Han Sol - Our study shows that more than 90% of mass was lost within five months, which is twice as fast as the degradation of plastic without spores. And more than 70% of plastic was biomineralised into CO2 within six months.
Chris - So it breaks down into CO2, obviously not ideal, but it's a gas which then just goes off and potentially becomes wood in a tree, I suppose, isn't it? It's critically not a hunk of plastic left in the landfill.
Han Sol - No. We believe this bacteria is environmentally promising because Bacillus subtilis is generally recognised as safe for humans, animals, and plants. Bacillus subtilis is ubiquitous in soil, and sometimes people even eat these Bacillus subtilis spores as probiotic supplements. And Bacillus subtilis can also help the growth of plants by suppressing the growth of other pathogenic microbes. So overall, we believe that this Bacillus subtilis is environmentally promising.
Could we make mosquitoes find us disgusting?
Will - As someone who's about to head off to a particularly mosquito-heavy part of the world, I too would find great reassurance in knowing that I was using the most effective means of preventing a mozzie bite. Paul on the forum is thinking long term and says 'there is hope that current experimental malaria vaccines may obviate the need for repellent,' which would be nice. Alan is thinking even further ahead and says, 'we, or at least our successors, need to evolve an active molecule that can be exuded in human sweat.' But for now we might have to resort to good old chemicals and to find out more, I've linked up with professor of entomology and disease ecology at the University of Glasgow, Heather Ferguson, and with mosquito season just starting in Scotland, it seemed like the perfect time to ask can mosquitoes even taste?

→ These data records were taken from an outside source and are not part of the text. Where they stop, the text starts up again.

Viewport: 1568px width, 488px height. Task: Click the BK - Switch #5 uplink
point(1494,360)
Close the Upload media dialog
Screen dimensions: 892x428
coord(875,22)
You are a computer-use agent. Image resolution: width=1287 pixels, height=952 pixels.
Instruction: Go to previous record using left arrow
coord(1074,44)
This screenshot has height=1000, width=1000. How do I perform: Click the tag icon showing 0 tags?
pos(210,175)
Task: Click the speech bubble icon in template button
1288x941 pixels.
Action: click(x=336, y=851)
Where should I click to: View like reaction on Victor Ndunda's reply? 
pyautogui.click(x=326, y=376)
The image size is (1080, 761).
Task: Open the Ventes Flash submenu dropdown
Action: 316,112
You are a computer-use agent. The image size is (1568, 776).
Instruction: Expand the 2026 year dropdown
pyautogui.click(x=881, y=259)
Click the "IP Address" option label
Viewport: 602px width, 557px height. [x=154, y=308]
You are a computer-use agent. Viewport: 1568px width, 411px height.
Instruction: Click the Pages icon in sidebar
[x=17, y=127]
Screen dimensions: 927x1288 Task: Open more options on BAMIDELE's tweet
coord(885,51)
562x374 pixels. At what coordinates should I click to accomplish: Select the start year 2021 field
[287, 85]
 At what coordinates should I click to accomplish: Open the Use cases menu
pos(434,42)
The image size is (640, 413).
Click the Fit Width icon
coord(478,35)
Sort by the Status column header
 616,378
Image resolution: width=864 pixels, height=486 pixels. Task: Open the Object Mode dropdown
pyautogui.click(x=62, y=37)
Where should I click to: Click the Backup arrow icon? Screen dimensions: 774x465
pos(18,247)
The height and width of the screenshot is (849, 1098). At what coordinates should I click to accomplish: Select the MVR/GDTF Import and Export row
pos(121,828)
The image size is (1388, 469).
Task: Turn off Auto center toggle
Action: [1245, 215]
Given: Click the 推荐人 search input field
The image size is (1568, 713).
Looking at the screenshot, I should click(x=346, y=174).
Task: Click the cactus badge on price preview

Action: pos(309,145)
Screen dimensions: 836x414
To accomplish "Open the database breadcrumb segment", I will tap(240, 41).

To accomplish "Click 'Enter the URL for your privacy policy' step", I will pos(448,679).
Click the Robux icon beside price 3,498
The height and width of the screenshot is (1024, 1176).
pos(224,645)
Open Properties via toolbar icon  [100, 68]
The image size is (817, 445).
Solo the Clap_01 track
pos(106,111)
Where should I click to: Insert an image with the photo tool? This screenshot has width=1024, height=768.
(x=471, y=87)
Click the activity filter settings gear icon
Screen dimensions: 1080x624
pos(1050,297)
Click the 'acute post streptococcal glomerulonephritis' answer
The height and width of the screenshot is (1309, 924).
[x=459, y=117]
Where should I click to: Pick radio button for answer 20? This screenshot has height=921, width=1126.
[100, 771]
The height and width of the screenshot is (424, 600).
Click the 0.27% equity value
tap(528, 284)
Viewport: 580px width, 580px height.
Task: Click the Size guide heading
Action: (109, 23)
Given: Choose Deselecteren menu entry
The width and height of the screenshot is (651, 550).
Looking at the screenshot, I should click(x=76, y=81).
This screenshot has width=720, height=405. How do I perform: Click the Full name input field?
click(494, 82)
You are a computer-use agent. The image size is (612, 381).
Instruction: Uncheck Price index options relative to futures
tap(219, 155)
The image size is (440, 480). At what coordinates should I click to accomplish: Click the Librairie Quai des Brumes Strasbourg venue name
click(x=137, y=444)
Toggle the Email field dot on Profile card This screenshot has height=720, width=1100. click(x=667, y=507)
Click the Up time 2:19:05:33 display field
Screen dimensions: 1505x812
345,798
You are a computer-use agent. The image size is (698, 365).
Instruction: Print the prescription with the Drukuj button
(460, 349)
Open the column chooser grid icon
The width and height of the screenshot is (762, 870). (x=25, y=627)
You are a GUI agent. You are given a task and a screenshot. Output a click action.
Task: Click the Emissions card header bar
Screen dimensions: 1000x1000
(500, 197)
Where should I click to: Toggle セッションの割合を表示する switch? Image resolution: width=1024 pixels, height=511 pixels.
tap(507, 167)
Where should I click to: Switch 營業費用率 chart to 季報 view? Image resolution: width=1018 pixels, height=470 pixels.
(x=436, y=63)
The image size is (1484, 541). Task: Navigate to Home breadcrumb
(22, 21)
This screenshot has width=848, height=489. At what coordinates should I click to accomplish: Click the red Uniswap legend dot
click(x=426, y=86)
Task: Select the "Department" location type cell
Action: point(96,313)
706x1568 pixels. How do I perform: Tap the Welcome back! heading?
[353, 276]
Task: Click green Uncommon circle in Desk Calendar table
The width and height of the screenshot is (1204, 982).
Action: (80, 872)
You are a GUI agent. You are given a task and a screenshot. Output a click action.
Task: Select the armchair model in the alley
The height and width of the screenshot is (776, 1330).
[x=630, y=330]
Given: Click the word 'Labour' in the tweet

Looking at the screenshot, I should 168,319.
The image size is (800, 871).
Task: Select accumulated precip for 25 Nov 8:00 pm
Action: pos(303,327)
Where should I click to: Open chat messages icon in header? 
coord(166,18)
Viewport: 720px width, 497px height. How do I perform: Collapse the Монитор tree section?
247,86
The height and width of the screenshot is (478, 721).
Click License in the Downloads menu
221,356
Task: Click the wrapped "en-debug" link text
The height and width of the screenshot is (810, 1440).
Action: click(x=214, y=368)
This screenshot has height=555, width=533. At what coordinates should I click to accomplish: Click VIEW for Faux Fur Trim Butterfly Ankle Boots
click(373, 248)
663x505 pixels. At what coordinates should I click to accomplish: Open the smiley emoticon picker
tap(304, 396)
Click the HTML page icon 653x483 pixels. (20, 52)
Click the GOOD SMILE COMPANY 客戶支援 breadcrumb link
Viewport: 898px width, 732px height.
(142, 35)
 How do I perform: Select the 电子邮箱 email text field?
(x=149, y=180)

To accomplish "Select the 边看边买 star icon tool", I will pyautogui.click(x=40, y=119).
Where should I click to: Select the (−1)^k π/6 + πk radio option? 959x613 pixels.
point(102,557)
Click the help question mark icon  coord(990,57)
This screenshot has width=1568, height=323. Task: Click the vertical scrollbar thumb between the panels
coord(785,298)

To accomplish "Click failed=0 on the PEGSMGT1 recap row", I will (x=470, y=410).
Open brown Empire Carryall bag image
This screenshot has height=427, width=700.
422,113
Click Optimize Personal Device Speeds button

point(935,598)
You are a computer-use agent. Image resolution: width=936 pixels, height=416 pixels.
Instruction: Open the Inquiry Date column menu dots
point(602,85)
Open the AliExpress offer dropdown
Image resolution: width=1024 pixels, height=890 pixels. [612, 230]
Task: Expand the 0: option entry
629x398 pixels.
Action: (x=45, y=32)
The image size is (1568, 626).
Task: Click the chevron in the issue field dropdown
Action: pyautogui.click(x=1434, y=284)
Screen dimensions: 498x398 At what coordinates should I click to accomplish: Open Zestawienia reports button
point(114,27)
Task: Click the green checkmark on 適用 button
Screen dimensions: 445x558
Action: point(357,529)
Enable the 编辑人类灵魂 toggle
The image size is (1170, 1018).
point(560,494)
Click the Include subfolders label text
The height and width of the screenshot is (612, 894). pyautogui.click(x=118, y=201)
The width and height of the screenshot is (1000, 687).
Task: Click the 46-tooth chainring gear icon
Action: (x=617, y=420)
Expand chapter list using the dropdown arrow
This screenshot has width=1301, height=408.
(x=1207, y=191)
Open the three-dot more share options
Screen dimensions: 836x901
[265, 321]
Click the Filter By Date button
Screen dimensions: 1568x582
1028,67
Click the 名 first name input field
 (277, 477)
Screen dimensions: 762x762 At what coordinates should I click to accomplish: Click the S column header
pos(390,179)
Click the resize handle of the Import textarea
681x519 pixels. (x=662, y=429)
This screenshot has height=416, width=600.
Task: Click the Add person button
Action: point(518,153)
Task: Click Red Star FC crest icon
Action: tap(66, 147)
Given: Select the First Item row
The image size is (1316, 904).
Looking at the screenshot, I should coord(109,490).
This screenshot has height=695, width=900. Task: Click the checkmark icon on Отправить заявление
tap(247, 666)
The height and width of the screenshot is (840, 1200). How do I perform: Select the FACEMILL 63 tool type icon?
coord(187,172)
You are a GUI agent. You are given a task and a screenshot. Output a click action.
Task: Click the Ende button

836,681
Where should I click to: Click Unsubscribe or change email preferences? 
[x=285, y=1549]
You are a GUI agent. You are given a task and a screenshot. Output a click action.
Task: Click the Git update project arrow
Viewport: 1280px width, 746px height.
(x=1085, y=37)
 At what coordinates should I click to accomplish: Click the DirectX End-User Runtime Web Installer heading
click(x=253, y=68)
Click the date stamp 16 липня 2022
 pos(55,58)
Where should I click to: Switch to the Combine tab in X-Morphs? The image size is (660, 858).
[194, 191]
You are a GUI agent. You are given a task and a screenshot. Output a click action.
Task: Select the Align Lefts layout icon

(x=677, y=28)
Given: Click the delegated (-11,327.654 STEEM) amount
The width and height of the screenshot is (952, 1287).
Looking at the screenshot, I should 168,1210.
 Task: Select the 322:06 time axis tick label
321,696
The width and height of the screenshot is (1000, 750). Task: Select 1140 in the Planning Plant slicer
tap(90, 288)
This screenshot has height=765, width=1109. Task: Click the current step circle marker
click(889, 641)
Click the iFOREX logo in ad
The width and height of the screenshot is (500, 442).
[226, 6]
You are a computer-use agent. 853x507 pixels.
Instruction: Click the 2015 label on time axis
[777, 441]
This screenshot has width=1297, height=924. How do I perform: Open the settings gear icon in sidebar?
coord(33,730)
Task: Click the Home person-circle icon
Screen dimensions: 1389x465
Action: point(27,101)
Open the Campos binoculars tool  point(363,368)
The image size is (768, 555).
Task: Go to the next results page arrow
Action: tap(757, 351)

Heather - Indeed they do. So mosquitoes can taste in a number of different ways. First of all, they have sensory mechanisms that allow them to smell from quite a long distance and that is influencing their ability to taste as well. So that's how they can pick up the odour of a host. Additionally, they can also do what we would consider more conventional taste actually in their feet. So when they land on a host, they have chemoreceptors on there and they can get a sense of sort of the flavour of the host as well as in their sort of salivary glands or when they're probing you.
Will - It sounds like a bit of a leap then to be able to identify something that the mosquitoes might find disgusting.
Heather - Well, it's hard to define what disgust means to a mosquito, but it could be what we think of something that is repellent that pushes them away and they won't even approach. When we think about disgusting in terms of, of a taste, ideally we would want the mosquitoes to be disgusted before they even came close to a person. So if they have to wait to taste you, which would happen when they actually land upon you, that's quite close. So what we would like is that feeling of disgust or repellency to actually happen before they even get ready to land and take a bite to stop them actually even approaching you in the first place.
Will - What is wrong with traditional repellents? Because correct me if I'm wrong, they're more of a masking agent than a repellent, as the name suggests, but would anything we would make that could make mosquitoes disgusted, if that's the word, be worth making when we've already got this substance that does a pretty good job anyway?
Heather - No, I'm probably on the side of repellent <laugh> because repellents are so disgusting to mosquitoes that we often describe them as irritants. The mechanism by which they push the mosquito away is not always known, but there's something that makes it so difficult for the mosquito to even come close to the host, but that is pushing them away and I would go for that anytime. Then something that would actually work by still having the mosquito land on you may start to probe with its proboscis and then go, 'ugh.' At that stage, that's too late. I want it to stop it even getting near me.
Will - Sage advice. I will be sticking to the classics. Thank you to Donald for the question and to Heather Ferguson for the answer.